**ASSIGNED TASK**
Beginning with the line in which "Click the Consultar button" appears, transcribe each line word for word until the records end. Do not include pictures.

**DATA LISTING**
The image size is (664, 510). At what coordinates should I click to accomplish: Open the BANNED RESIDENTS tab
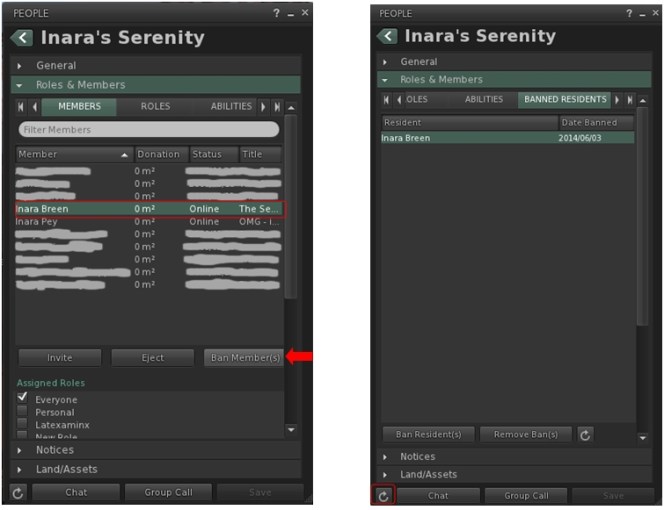pos(563,99)

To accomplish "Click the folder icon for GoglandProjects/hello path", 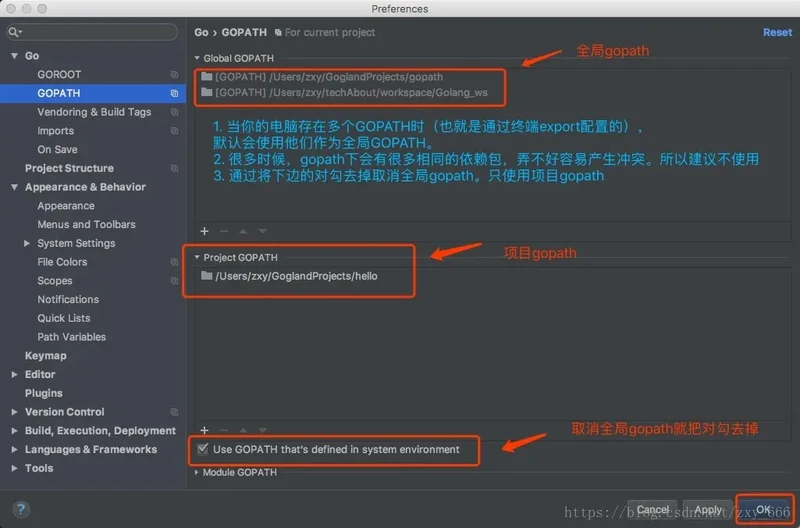I will pos(206,276).
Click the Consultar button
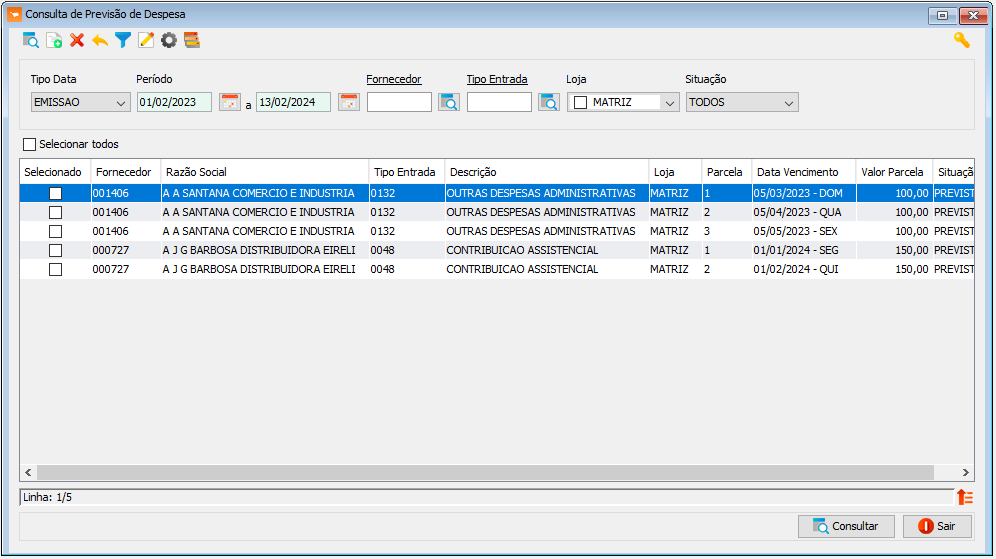 point(846,526)
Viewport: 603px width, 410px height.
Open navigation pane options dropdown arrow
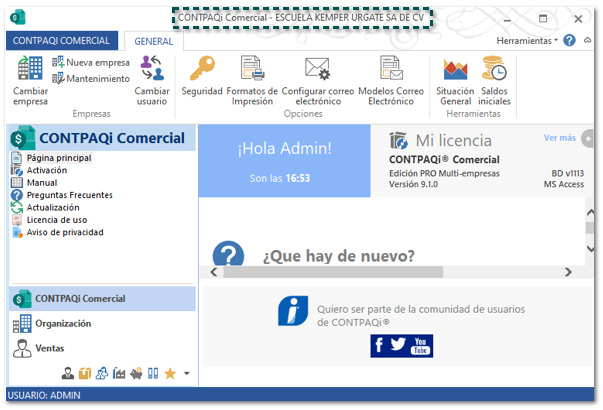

**EXERCISE SOLUTION**
Click the Consultar button
 point(846,526)
Viewport: 603px width, 410px height.
Open navigation pane options dropdown arrow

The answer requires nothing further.